» **STATED GOAL**: Reproduce the material below verbatim, everything from the line that contains "How do I perform: Expand the 发文字号 dropdown?" down to the line that contains "Action: (x=63, y=75)", with both of those lines included.

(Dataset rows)
==================================================

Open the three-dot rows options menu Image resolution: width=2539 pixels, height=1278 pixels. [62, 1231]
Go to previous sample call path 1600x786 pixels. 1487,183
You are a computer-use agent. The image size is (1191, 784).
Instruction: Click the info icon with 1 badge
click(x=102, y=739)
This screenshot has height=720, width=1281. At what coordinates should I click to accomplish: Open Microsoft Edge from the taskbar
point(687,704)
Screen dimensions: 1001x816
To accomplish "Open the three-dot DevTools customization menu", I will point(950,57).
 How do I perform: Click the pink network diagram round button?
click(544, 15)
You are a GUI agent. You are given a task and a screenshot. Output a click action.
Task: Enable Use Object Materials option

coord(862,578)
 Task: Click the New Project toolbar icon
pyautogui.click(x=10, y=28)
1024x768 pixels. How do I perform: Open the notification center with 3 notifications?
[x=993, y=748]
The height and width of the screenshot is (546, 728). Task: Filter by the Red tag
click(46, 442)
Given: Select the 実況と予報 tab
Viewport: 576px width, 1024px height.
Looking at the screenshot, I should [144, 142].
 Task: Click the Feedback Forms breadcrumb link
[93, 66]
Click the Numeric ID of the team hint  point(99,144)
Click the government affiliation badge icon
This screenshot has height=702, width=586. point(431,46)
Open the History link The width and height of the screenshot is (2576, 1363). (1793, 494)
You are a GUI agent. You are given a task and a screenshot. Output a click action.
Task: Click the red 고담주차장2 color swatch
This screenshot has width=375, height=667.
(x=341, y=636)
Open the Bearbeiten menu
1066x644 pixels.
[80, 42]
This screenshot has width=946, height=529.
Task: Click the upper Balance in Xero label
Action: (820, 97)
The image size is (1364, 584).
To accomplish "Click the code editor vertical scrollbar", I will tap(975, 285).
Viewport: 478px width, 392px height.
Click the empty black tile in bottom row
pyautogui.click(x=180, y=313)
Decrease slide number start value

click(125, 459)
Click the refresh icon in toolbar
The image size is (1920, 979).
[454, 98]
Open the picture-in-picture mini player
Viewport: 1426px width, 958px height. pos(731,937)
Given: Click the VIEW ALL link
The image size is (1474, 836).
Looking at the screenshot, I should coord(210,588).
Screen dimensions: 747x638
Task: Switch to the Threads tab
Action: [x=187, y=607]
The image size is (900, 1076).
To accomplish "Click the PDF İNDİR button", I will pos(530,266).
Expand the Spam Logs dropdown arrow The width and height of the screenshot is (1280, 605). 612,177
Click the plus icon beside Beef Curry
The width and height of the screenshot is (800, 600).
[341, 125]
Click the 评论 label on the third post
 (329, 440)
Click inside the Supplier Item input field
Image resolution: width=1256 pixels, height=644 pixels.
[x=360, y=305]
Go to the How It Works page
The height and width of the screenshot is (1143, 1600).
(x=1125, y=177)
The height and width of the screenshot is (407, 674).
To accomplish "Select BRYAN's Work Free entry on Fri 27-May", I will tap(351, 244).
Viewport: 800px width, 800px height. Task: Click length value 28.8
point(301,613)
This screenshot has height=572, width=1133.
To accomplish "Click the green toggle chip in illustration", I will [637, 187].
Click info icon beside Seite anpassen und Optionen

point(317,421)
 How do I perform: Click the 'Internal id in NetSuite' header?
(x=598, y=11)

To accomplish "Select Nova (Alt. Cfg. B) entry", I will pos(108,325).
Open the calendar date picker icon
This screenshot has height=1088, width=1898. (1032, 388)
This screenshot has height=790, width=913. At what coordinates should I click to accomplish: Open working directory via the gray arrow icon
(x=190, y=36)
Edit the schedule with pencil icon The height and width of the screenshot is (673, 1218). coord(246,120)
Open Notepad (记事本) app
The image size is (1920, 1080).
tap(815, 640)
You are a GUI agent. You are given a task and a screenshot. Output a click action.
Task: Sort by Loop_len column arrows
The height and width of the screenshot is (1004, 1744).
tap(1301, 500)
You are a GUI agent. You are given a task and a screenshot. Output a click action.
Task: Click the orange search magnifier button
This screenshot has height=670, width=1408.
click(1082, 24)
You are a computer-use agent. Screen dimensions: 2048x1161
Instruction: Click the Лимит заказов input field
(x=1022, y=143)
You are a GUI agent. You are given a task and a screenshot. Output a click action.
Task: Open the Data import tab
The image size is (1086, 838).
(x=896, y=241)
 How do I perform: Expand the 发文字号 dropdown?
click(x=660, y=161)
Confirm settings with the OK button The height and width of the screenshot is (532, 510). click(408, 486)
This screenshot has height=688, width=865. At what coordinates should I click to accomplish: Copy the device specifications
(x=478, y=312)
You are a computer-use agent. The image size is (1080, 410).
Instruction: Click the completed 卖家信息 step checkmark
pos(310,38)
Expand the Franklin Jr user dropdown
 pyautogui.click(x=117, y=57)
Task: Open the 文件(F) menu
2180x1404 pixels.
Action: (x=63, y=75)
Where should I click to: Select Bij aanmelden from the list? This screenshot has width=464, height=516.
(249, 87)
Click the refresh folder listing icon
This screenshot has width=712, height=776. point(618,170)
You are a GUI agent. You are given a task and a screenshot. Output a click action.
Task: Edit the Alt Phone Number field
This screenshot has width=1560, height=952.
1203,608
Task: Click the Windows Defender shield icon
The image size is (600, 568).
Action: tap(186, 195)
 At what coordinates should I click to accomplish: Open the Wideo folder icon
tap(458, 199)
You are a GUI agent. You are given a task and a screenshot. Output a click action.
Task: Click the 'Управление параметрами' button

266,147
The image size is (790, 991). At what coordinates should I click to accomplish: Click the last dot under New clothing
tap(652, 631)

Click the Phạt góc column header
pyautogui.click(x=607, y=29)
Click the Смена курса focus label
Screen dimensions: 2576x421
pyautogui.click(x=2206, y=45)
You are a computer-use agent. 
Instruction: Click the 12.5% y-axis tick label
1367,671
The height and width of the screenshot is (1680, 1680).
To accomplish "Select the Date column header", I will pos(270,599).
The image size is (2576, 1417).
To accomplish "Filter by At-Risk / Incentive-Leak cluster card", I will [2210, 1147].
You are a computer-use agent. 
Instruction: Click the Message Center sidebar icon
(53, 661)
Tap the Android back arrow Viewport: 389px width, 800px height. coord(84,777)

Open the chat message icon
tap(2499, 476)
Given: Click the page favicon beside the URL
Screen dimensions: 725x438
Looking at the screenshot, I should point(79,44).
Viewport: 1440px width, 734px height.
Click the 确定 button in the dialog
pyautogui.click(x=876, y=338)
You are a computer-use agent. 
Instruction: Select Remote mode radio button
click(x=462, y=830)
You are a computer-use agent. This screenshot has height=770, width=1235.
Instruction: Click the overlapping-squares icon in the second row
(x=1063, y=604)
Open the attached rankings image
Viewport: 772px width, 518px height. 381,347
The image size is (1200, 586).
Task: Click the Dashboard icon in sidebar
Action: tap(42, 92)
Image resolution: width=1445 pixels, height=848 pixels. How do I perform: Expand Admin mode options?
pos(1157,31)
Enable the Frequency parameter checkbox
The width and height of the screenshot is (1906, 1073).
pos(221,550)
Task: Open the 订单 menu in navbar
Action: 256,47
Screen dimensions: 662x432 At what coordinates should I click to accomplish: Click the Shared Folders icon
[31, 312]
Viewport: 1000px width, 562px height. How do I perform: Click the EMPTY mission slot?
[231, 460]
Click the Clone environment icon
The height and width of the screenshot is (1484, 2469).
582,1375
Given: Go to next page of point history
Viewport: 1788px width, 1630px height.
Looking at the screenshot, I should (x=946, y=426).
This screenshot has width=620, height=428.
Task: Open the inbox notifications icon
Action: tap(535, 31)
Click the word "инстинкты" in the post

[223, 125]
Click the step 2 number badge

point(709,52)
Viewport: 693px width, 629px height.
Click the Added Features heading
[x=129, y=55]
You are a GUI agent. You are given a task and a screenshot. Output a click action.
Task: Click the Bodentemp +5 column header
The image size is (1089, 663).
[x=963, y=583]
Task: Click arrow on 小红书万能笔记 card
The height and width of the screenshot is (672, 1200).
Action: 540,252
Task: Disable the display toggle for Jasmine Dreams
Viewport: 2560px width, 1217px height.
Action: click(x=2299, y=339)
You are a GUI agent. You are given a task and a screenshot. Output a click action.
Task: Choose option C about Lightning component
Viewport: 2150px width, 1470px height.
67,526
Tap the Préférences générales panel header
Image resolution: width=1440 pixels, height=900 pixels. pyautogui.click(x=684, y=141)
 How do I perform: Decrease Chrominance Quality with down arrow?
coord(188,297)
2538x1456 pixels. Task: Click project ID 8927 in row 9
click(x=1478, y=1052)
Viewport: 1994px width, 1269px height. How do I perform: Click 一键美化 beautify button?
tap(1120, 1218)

==================================================

» **RIGHT ANSWER**:
 How do I perform: Expand the 发文字号 dropdown?
click(x=660, y=161)
Confirm settings with the OK button The height and width of the screenshot is (532, 510). click(408, 486)
This screenshot has height=688, width=865. At what coordinates should I click to accomplish: Copy the device specifications
(x=478, y=312)
You are a computer-use agent. The image size is (1080, 410).
Instruction: Click the completed 卖家信息 step checkmark
pos(310,38)
Expand the Franklin Jr user dropdown
 pyautogui.click(x=117, y=57)
Task: Open the 文件(F) menu
2180x1404 pixels.
Action: (x=63, y=75)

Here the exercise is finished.